Reviews of other American film critics were also filled with enthusiastic assessments about Rossellini's film (by the way, the guru of American film critic Roger Ebert did not devote a single review to this film or any other Rossellini's film). With this train of accolades, "Rome, Open City" was presented at the First Cannes International Film Festival in 1946, where it won the Grand Prix. However, in fairness it should be noted that by the decision of the jury chaired by the French historian Georges Huisman, on whose initiative the Cannes Film Festival was established, in addition to Rossellini's film, ten more films were awarded the Grand Prix at this festival. Including, for example, the Soviet film "Великий перелом (The Turning Point)" by Friedrich Ermler, the American film "The Lost Weekend" by Billy Wilder, the British film "Brief Encounter" by David Lean. But there were 44 nominees, too. That is, every fourth participant was declared the winner. Like, "all sisters have earrings". By the way, the famous Soviet film director Sergei Gerasimov was part of that jury.
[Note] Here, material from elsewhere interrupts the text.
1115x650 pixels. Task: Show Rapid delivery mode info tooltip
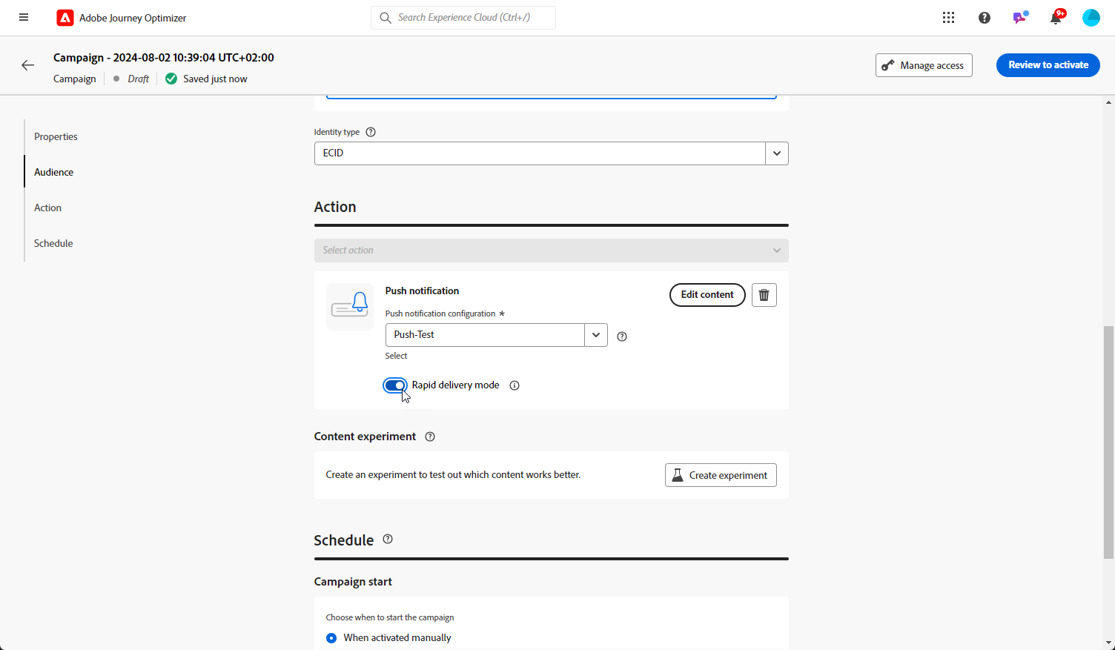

And at the beginning of 1947, the film "Rome, Open City" was nominated for an Oscar. True, only in one category - Best Original Screenplay. After all, the nomination "Best Foreign Language Film" did not exist then. Sergio Amidei and Federico Fellini were announced as nominees. But the Oscar did not go to them, because it was awarded to Robert Sherwood, the screenwriter of the film "The Best Years of Our Lives" directed by William Wyler.

And now, taking into account the listed achievements of the film "Rome, Open City", film critics decided that this film laid the foundation for a movement in cinema, which was called "Italian neorealism", and Roberto Rossellini was proclaimed the founder of this movement.

In Germany, this film, despite all its merits, was banned until 1960. And after 1960 it was shown in cinemas in Germany with a cut 15-minute scene of the brutal torture of a fighter of the Italian Resistance by the Gestapo. However, the film was not shown in Soviet cinemas either.

The first film of "Italian neorealism" was highly praised not only by American film critics. The well-known Russian film critic Sergei Kudryavtsev gave R. Rossellini's film 10 points on a 10-point scale and wrote in his review: ““Rome, Open City” should be considered a genuine and, possibly, the only film in the spirit of neorealism. Because it more accurately, in the artistic and ideological terms, was a model of the new truth about reality. Epic, as a document of the struggle of the Resistance Movement, where the Catholic priest Don Pietro Pellegrini and the underground communist Luigi Ferrari, who used the name of Giorgio Manfredi, acted side by side. ... Rossellini's work is majestic as a fresco of Italian life at the end of the war. And it is philosophical - like the story of the eternal struggle between good and evil. Its heroes are not just typical, like the characters in other neorealist pictures. They are like generalizing symbols. And in this sense, they are heroes of philosophical tragedy."

Another Russian film critic Yevgeny Nefyodov gave an equally enthusiastic response to the film "Rome, Open City": “Despite the tragic outcome, the film makes a life-affirming impression, extolling the greatness of the human spirit, which serves as the true guarantee of victory. Infinitely kind and a little ridiculous, Signor Pellegrini will remain all his life an indisputable moral authority and a role model for his young flock - a band of boys who, through an oversight of the executioners, witnessed his execution."

Modern cinema audiences rated the film "Rome, Open City", most likely, much higher than Italian audiences did in 1945. 70% of IMDB and Kinopoisk users gave this film ratings from 8 to 10. Taking into account this indicator and the above, the rating of the film "Rome, Open City" by Roberto Rossellini according to FilmGourmand is 8.632 and it is 268th in the Golden Thousand.